Intra cytoplasmic sperm injection, ICSI as it's otherwise known, various other individuals are going to talk about this later on, and therefore, I am not going to touch upon those. But ICSI is a modality with which we can treat very severe infertility difficulties.
Next slide please.
During that, testicular sperm extraction can be done, and at this time, I think that on that CD, you need to go to the NAS 2 slide version, not anything else.
Are there any other sets of information on that? I had two versions of slides, and I think this is not the one that I should be using today, but anything goes.
KELLEY: While we're taking this break as they're trying to straighten out the slides at the conference, let's bring back in our Elizabeth Cohen, who's in Washington and also Andrew Goldstein, who's in New York with us.
Elizabeth, he's talking a little bit about the causes of infertility and in vitro, which they have tried to make the case, Elizabeth, that people were afraid of in vitro a couple of decades ago as well.
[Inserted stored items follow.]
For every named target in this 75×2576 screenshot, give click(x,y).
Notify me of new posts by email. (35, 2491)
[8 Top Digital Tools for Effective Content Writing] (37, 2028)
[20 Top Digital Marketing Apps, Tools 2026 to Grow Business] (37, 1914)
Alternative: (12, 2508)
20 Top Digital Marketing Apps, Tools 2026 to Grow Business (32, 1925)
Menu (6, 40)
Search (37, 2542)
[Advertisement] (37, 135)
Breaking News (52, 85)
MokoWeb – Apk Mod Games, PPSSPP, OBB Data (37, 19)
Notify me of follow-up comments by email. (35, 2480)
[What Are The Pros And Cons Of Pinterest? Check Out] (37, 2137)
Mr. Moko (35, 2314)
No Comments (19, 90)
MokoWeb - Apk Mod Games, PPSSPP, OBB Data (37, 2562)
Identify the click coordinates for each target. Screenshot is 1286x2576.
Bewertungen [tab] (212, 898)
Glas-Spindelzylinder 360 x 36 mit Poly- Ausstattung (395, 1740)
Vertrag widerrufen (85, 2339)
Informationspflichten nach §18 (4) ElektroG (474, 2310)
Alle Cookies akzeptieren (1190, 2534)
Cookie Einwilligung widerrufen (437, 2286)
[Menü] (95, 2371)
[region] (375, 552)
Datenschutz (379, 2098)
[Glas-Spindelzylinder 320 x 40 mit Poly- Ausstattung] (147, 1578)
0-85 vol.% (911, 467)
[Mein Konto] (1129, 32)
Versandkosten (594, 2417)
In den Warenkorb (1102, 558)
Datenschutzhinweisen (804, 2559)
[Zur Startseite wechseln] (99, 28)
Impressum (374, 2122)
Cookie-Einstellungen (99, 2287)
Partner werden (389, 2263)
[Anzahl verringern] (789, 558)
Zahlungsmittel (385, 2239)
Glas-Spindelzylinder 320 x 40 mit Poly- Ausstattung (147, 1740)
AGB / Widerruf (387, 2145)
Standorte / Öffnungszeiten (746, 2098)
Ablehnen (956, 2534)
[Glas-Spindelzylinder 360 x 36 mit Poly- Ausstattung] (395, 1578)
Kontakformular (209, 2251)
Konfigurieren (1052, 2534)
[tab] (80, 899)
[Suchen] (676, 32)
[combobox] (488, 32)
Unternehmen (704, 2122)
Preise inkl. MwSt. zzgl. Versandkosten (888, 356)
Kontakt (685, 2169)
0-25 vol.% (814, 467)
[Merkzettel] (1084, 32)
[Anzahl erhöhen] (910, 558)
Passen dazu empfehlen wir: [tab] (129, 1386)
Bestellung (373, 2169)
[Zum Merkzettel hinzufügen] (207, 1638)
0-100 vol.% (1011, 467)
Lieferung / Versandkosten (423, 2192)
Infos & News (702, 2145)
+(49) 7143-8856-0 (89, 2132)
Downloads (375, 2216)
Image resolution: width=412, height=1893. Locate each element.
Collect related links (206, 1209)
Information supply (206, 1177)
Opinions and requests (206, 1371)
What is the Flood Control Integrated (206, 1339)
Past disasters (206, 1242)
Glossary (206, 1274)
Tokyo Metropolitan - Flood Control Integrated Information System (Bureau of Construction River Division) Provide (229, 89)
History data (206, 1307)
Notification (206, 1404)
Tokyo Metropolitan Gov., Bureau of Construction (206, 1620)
ELIZABETH COHEN, CNN MEDICAL CORRESPONDENT: Exactly. He's trying to say that in late '70s, when in vitro fertilization started, everyone said, my God, what are you doing? You're conceiving children in a petri dish and putting the embryo back inside the mother? You could get all sorts of freaky things happening from that. As it turns out, I think it's fair to say that most of us know someone who had a baby via in vitro fertilization.
That's been their argument all along. They try to make the case that cloning -- 30 years from now, we'll all know someone who conceived through cloning. Most people say they don't think that is going to be true.
In in vitro fertilization, there's a relatively low success rate. Only about 30 percent end up being successful pregnancies. But there really isn't any really firm science that in vitro fertilization gives you deformed babies. Cloning animals, however, there's lots and lots of evidence that says that cloning animals leads to not just miscarriages, but deformed babies.
But he's trying to make the case that this is the next in vitro fertilization.
KELLEY: There was a bioethicist, I believe yesterday, on our air who says that the science isn't there yet for humans.
COHEN: Right, exactly. They say that in the animal experiments, we're still finding this very high failure rate. For example, let's say you were studying a drug, and you tried it out on animals, and not only didn't it work, but many of the babies of these animals turned out deformed, the FDA would never approve that drug.
We spoke with Panos Zavos before he went back into the room to deliver his testimony, and he talked about how he thinks this is really a humanitarian effort, how he really thinks that he is helping out couples who can't have babies any other way.